The same pattern holds true in killifish, whose gut microbiomes at a young age are nearly as diverse as those of mice and humans, says Valenzano. “You can really tell whether a fish is young or old based on its gut microbiota.”

Faecal snacks

To test whether the changes in the microbiome had a role in ageing, Valenzano’s team ‘transplanted’ the gut microbes from 6-week-old killifish into middle-aged 9.5-week-old fish. They first treated the middle-aged fish with antibiotics to clear out their gut flora, then placed them in a sterile aquarium containing the gut contents of young fish for 12 hours. Killifish don’t usually eat faeces, Valenzano notes, but they would probe and bite at the gut contents to see whether it was food, ingesting microbes in the process.

The transplanted microbes successfully recolonized the guts of the fish that received them, the team found. At 16 weeks of age, the gut microbiomes of middle-aged fish that received 'young microbes' still resembled those of 6-week-old fish.

The young microbiome ‘transplant’ also had dramatic effects on the longevity of fish that got them: their median lifespans were 41% longer than fish exposed to microbes from middle-aged animals, and 37% longer than fish that received no treatment (antibiotics alone also lengthened lifespan, but to a lesser extent).

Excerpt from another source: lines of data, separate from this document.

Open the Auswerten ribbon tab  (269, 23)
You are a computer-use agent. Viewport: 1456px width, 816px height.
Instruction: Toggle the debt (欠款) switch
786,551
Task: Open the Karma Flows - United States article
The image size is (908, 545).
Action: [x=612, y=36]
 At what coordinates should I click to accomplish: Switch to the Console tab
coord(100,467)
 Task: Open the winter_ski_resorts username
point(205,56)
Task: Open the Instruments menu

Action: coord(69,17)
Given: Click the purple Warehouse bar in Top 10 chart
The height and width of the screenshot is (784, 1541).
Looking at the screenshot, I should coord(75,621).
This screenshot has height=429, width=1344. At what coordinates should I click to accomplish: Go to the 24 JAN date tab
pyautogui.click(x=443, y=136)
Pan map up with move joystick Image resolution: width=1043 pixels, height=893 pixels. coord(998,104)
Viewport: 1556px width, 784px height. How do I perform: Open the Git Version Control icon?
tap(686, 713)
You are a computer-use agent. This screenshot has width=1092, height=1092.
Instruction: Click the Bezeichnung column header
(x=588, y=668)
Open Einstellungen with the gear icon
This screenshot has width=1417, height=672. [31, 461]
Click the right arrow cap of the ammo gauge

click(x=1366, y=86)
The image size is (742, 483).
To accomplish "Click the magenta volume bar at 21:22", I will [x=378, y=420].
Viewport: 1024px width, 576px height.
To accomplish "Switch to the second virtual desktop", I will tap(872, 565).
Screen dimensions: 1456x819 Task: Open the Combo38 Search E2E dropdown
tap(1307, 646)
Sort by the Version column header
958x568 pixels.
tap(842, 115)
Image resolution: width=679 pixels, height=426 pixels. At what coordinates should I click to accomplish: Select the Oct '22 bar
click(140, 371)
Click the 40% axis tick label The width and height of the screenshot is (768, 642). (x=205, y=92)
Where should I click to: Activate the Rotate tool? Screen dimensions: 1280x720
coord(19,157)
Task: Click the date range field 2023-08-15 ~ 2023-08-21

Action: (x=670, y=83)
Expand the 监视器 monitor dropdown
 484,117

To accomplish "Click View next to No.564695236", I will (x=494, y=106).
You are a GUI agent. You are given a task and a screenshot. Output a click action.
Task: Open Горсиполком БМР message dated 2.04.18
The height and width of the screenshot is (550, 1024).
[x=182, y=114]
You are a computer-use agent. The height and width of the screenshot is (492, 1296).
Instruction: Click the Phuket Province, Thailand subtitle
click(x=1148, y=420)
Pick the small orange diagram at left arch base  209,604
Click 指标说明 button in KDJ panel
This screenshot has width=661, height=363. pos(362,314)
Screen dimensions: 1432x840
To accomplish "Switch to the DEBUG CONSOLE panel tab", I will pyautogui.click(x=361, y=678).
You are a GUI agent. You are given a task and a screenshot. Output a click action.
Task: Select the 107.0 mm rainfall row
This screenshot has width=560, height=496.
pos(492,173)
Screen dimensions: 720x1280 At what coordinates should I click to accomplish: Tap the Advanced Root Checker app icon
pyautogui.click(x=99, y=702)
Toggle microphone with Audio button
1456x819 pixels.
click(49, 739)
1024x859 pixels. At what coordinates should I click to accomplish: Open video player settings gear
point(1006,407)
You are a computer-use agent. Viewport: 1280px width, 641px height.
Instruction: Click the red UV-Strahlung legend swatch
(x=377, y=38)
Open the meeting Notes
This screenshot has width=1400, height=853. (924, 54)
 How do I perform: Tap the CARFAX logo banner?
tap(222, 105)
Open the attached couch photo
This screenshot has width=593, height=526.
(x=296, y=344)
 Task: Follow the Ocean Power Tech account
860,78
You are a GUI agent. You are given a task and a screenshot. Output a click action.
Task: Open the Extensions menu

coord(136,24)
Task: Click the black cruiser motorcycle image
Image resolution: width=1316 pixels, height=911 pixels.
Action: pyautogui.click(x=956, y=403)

And at 16 weeks — old age, by killifish standards — the individuals that received young gut microbes darted around their tanks more frequently than other elderly fish, with activity levels more like 6-week-old fish. By contrast, gut microbes from older fish had no effect on the lifespans of younger fish, Valenzano and his team report.

Immune system effects

Exactly how microbes influence lifespan is hazy, Valenzano says. One possibility is that immune systems wear out with age, allowing harmful microbes to out-compete more beneficial bacteria. A microbiome transplant might, then, reset a middle-aged fish’s microbiome. Components of a more youthful microbiome could also promote longevity by somehow influencing the functioning of the immune system itself, Valenzano adds.

“The challenge with all of these experiments is going to be to dissect the mechanism,” says Jasper. “I expect it will be very complex.” His laboratory is attempting microbiome swaps in differently aged fruit flies to test the impact on lifespan.

Robert Beiko, a bioinformatician who studies microbial communities at Dalhousie University in Halifax, Canada, hopes to get funding to see whether microbiome swaps influence ageing in mice, too. He also wonders whether an individual’s own microbiome, sampled and preserved early in life, can extend its lifespan when reintroduced later.

In humans, faecal transplants can help to treat some recurring infections, but Valenzano says it is far too early to consider the procedure for life extension. “I wouldn’t go that far. This is really early evidence that this has a potential positive effect.”